Controversial redevelopment of Exeter's historic Harlequin Shopping Centre to go ahead

The plans include a hotel and other leisure facilities. Credit: Artist impression

Controversial plans to turn Exeter's historic Harlequin Shopping Centre into apartments will go ahead, despite attempts to get them scrapped.

It comes after Robert Jenrick, the Secretary of State for Housing, Communities and Local Government, refused to call the application in.

Exeter City Council approved plans to turn the outdated centre into co-living apartments in October 2020. The redevelopment will also include a hotel and other leisure facilities.

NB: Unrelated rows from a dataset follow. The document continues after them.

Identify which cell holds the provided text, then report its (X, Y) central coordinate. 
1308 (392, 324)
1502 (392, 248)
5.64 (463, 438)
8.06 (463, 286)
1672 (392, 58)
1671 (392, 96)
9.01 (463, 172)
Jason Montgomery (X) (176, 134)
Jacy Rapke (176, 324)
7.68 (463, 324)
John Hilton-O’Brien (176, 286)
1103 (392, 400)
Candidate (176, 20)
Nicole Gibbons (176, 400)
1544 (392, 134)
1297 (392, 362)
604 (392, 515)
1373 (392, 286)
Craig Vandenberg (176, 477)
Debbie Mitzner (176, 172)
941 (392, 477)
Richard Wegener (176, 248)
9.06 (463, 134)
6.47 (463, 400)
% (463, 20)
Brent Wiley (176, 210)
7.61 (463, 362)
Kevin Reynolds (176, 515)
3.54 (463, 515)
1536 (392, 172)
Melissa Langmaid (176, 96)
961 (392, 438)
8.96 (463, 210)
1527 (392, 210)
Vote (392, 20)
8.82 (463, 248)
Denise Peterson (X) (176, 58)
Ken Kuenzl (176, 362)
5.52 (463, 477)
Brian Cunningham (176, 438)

Two blocks will be built on the site. The first would see 251 co-living bedrooms for student accommodation and rental properties. A total of 116 hotel bedrooms would then be built in Block two.

People who opposed to the redevelopment hoped the Housing Secretary would over-rule the council's decision. Credit: Daniel Clark

As well as living spaces, the plans also see the creation of a pocket park, better cycling and walking routes, and the replacement of the pedestrian bridge over Paul Street with a more modern, lightweight one.

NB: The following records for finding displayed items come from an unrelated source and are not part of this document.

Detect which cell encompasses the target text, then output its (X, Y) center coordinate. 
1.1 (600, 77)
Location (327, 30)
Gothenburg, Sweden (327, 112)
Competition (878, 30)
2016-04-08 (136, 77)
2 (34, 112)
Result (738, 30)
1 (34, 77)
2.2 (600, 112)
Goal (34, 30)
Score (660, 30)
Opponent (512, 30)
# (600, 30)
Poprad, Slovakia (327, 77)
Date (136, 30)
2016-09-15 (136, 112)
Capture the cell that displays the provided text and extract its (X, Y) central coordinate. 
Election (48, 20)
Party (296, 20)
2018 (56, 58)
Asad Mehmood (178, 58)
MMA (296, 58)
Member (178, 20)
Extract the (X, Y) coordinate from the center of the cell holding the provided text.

Following the Council's approval, requests were made to the Government calling on the Secretary of State to make the final decision by those unhappy with the impact of construction.

But on Monday (4 January) Robert Jenrick said he is satisfied the decision was made at a local level and the plans can proceed.

In deciding not to call the application in, a spokesperson for the Government said: “The Secretary of State has carefully considered this case against call-in policy, as set out in the Written Ministerial Statement by Nick Boles on 26 October 2012.

"The policy makes it clear that the power to call in a case will only be used very selectively.

“The Government is committed to give more power to councils and communities to make their own decisions on planning issues, and believes planning decisions should be made at the local level wherever possible.”

The co-living flats will be for students and renters. Credit: Artist impression

Meanwhile Cllr Emma Morse, Exeter City Councillor's Lead Councillor for Planning, said she was pleased with the outcome.

“We always believe that local decisions should be made by those who understand the local communities the most – local authorities via the democratic planning process," Cllr Morse said.

“I’m glad that the government has deferred to the council and accepted our original decision for this application to go ahead,” she added.

When the scheme originally went before councillors in Exeter, officers said the balance test - with regard to heritage assets - had been satisfied.

According to the council, the redevelopment would have no adverse impacts that are considered to significantly or demonstrably outweigh the economic, social and environmental benefits it would have.

A spokesperson said: “Planning officers have concluded that the benefits of the scheme, which are significant, outweigh this harm.

"These benefits include economic growth in the form of job creation and expenditure in the City Centre, delivery of housing to help with the Council’s lack of five year housing supply, significant public realm improvement works along Paul Street and on the corner of Paul Street and Queen Street, improved public access and setting of the City Wall, with an ‘interpretation centre’, and a biodiversity net gain of 616 per cent.”